LA ESCUCHA Y EL DIÁLOGO
“Cada uno los oímos hablar de las grandezas de
Dios en nuestra propia lengua” (Hech 2,11). Para la fiesta de Pentecostés se
encontraban en Jerusalén muchos peregrinos llegados de todas las partes del
mundo conocido por entonces. Sin que lo esperasen, el vendaval del Espíritu vino
a derramar sobre ellos una nueva vida.
La
tradición de la torre de Babel indicaba que el espíritu del orgullo de las
gentes confundía las lenguas. Ahora el Espíritu del amor facilitaba la
comprensión entre todos. La indiferencia ante los otros cierra a las personas
en su individualismo, pero el Espíritu de Dios abre las mentes y los corazones
a la escucha y al diálogo.
En el
salmo responsorial de la eucaristía de hoy suplicamos al Dios de la vida que
envíe su Espíritu para repoblar la faz de la tierra (Sal 103).
Y
escuchando a san Pablo, pedimos que los diversos ministerios inspirados por el
Espíritu contribuyan de verdad al bien común de la Iglesia y de toda la
humanidad (1Cor 12,3-7).
EL DON DEL DISCERNIMIENTO
• En primer lugar, Jesús les mostró sus manos
y el costado. Así comprendieron que no se trataba de una ilusión. Las llagas de
su crucifixión eran la prueba de la autenticidad de su misión y de su mensaje.

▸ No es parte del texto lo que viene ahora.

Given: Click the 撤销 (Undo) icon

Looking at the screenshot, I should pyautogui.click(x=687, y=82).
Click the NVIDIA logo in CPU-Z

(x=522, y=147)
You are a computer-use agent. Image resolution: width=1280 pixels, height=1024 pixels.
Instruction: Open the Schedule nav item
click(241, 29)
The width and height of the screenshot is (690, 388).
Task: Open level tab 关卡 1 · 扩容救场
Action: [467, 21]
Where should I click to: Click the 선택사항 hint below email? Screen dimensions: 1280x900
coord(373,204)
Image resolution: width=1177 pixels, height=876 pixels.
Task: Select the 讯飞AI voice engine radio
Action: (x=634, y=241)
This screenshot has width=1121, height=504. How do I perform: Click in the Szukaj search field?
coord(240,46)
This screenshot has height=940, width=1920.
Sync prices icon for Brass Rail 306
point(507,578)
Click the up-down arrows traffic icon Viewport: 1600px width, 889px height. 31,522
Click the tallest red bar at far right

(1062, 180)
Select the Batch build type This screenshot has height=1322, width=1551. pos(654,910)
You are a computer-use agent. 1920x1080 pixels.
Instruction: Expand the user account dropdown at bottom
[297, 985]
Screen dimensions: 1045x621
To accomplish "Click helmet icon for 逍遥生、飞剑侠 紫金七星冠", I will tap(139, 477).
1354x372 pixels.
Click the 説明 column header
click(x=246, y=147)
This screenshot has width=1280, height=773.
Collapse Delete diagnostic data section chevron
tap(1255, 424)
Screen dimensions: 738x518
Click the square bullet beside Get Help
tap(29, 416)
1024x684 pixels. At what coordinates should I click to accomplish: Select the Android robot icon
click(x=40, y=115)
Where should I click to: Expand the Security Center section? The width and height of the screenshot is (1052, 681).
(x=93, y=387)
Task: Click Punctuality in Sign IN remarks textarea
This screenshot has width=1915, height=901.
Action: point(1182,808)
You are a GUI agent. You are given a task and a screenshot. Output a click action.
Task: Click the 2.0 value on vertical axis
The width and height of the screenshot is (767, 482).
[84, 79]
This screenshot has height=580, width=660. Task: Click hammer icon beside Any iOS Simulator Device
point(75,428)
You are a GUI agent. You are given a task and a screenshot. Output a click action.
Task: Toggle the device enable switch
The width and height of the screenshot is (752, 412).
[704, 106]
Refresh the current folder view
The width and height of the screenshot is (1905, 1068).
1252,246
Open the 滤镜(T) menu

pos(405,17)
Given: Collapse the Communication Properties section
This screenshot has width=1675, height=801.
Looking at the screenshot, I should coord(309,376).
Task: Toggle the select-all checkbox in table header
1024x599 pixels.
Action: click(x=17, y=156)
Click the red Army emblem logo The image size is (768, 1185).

Él, que había entregado su vida, se presentaba como triunfador de la muerte.
•
Además, el Maestro les confiaba su misma misión. Enviaba a sus discípulos como
el Padre lo había enviado a él. Jesús era de condición divina, pero había caminado
como un hombre. Era de condición humana, pero ahora compartía con sus
discípulos una misión divina.
• Finalmente, Jesús entregaba el Espíritu Santo a los suyos y les otorgaba la autoridad para perdonar o retener los pecados. En realidad, les comunicaba el don y la responsabilidad del discernimiento sobre el bien y sobre el mal. Más que un honor, era un servicio.
TESTIGOS DE LA ALEGRÍA
El texto
evangélico anota que, superado el miedo, “los discípulos se llenaron de alegría
al ver al Señor”. La sencillez del relato no puede ocultar el gozo que sigue al
asombro.
• Tras
recibir la visita de su Maestro, los discípulos de Jesús no se presentaron ante
el mundo con el rostro triste o resignado. No eran unos fracasados. Es verdad
que habían dudado, pero habían recibido del Resucitado el motivo para la
verdadera alegría.
• Pasados
los siglos, la Iglesia no quiere ignorar a los que sufren. Nunca podrá ofrecer
fáciles soluciones a todos los problemas. Pero está dispuesta a compartir los signos
de la esperanza, como afirma el papa Francisco en la bula de anuncio del Año
Jubilar.
• Con
nuestra presencia en el mundo y con nuestra alegría, los cristianos de hoy
estamos dispuestos a dar testimonio de la vida y de la verdad de nuestro Señor
y Redentor.
- Señor Jesús, con tu resurrección tú has convertido nuestro temor en alegría. Te rogamos que envíes sobre nosotros tu Santo Espíritu. Estamos seguros de que él nos dará la capacidad y la voluntad de escuchar y dialogar con todos nuestros hermanos. Amén.